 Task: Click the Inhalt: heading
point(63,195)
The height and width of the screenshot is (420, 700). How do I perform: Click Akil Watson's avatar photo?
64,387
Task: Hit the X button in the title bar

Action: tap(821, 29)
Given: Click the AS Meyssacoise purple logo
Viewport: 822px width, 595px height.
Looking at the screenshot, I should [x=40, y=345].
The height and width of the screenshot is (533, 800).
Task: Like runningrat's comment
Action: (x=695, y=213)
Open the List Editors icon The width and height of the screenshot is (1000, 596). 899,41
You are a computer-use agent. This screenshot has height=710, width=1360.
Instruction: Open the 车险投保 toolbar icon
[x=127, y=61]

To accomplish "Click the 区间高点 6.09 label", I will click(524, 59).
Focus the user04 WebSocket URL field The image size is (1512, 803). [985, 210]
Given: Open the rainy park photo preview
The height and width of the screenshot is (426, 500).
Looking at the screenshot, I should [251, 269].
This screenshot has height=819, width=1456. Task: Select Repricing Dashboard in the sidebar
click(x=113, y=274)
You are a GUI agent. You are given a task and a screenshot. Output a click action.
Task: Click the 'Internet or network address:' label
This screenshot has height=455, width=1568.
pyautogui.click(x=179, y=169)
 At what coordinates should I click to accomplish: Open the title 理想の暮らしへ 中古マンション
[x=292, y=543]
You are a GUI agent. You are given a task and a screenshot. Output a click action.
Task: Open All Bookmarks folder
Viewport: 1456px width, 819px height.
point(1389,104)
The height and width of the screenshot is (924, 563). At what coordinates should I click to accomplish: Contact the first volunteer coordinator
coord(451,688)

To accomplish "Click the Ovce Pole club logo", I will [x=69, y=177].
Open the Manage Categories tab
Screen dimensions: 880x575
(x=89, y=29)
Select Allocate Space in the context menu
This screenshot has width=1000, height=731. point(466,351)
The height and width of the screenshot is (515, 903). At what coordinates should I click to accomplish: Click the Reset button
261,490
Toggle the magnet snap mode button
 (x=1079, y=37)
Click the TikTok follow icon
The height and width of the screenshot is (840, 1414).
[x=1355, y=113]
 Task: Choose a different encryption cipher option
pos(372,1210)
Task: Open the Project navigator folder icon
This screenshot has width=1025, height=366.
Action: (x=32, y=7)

*-*-*

Goal of the exercise:
Show each line of the data above that contains the string "title", copied in full.

Output:
Task: Hit the X button in the title bar
 At what coordinates should I click to accomplish: Open the title 理想の暮らしへ 中古マンション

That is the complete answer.